Submitted by markfoley on 2008/11/17 23:51
Hi,
 
I've had a quick look at forms and am wondering if anyone does use them for 'quick data entry' type stuff.  Tabbing doesn't move you to the next field for example, you have to cursor down or use the mouse.  And in relation to outlining I can't really see how I'd control where the item appears.
 
Anyway, if anyone is actively using them please describe how you use them, when you're outlining or taking notes.
 
Thanks!

Comments

I don’t see this as very useful in its current form. IMO, forms can be great if they have at least the following:
  • Templates assigned to forms, with attributes/properties pre-defined. (But editable).
  • Ability, as you mentioned, Mark, to add items quickly with minimal duplication required for like items.
Plus, the "Manage Forms" link needs to be moved to the Tools menu instead of the View menu.
 
Jim

Pierre_Admin

2008/11/18 00:14

In reply to by J-Mac

  • Forms have predefined values
  • There are icons to add an item and a sub-item, right next to the form
>Tools menu: Yes, this is possible. You can do it yourself by customizing the menu (right-click on a toolbar>customize, drag-drop)
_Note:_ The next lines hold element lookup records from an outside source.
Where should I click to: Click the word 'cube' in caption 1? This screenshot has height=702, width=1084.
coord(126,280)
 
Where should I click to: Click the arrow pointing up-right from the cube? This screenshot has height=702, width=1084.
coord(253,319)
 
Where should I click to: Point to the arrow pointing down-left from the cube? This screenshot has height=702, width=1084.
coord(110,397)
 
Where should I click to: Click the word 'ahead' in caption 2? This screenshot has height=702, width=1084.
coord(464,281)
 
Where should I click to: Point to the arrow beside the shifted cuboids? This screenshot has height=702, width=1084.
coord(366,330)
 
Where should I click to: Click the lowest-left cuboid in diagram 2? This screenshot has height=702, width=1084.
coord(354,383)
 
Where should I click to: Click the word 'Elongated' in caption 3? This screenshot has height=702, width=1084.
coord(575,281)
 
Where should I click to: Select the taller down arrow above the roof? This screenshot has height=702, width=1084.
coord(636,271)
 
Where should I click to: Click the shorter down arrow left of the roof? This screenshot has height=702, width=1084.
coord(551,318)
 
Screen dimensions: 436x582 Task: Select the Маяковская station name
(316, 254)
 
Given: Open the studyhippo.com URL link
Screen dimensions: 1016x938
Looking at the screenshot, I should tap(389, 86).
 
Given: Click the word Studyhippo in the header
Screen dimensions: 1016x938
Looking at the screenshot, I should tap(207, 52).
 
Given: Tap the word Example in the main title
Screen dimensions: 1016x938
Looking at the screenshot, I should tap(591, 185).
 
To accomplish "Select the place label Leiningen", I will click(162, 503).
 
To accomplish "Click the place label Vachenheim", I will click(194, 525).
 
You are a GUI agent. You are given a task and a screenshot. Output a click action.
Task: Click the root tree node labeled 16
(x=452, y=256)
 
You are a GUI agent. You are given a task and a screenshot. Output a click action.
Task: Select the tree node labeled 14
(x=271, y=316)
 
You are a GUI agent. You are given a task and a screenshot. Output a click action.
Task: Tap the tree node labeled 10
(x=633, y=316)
I use them quite a bit, in particular because they can automatically assign field values. You can:
  • Add an item at the same level as the current
  • Add a sub-item
  • Or simply apply the form values to the current item
Unlike the grid, which has a single set of field displayed (as columns), you can open/close any form
 
For example, you want to log that you called a contact, you:
  1. Open the AddressBook grid
  2. Find your contact
  3. CTRL-T to dial the phone number (will propose the list of phone number of this contact or of parents of)
  4. Open the Call form
  5. While still on the contact, click the icon to create a sub-item Call
  6. Use F4 to toggle between the form and the grid if desired
  7. While talking, you may want to create a task for you. Use the Todo form, etc

markfoley

2008/11/23 23:20

In reply to by Pierre_Admin

Thanks for the example Pierre.  It seems interesting, I went through the example you mentioned.
 
I guess the confusion for me is still around the 'rapid entry' (I don't think I could use them in a meeting so sticky values in the outliner grid would be more appropriate for me) and also I can't see where the todo will end up in the todo grid (ie in a certain spot in the tree)
 
Thanks

Pierre_Admin

2008/11/23 23:52

In reply to by markfoley

Information management is always a compromize between free-form and structured. Free-form is quicker to enter, but structured allows for analysis, automatic re-organisation.
 
On a phone call, when time is important, I tend to put most info in the item text and in sub-items e.g. unstructured. When I hang up, I'll transfer some of this info in fields, some will stay as text.
 
As a means to bridge the 2 worlds, item text processing (into field values) is planned. Examples of this is Google Calendar. Enter dates and times in the appt text and it will fill the date fields. For example, you'd enter on:Tom by:tomorrow and it would put an action on Tom, due tomorrow
 
So this is planned and actually simple to implement (just so many things to do )
 
The forms are not the solutions to all problems of course, and entering stuff in the grid is still quicker, provided, the number of columns is not too large. I see grid columns and forms as complementary.
 
As for creating the todo and how it would show up in the todo grid, I'll post a blog on the subject as it is the core concept behind IQ.

markfoley

2008/11/25 22:45

In reply to by Pierre_Admin

Great, I'll look forward to that blog entry.  It's an interesting mindset you need to adopt for SQLnotes.  Like with your 'welcome grid' you've used a field called 'welcome' from memory to define what lives in that grid.  However in practical use, you wouldn't want a new field every time you had a meeting for example.  So I'm just working through in my head the best way to do that data wise.  If you get a chance to blog on some more real life situations like the 'phone call' one above, it'd be really useful I think.
 
The idea of having tags define other field values is a great one.  Tou'd have lists of these consisting of "Tag/Prefix" and "Data" that follows it.  You could have named sets of these, eg "GTD" and other similar sets.  Also clever stuff around converting the text that follows- eg a date might be "March 12" or "12/10/08" or even "Next Monday" which could be parsed based on the date the note was created.
 
Similarly you could do under the same feature is define 'synonyms' for searching purposes.  Sometimes you might call bob foley "BF" or "Bob F" or just "Bob" but when you search you really want any one of those.
 
That links off to the interesting idea of a 'semantic search' where you can define concepts in a tree, you've probably heard of it.  You would for example have a tree like:
 
vehicles
...cars
......volkswagen
......ford
.........ford falcon
...trucks
...etc
 
Then if you searched for something including 'cars' it would also return those referring to ford's because a ford is a type of car.
 
I've always thought deriving a large semantic tree from freeform web text would be a great project to do to support AI and other things- but it's beyond my capability!  More for the realm of google - but you could probably include such a tree simply enough into IQ later down the track.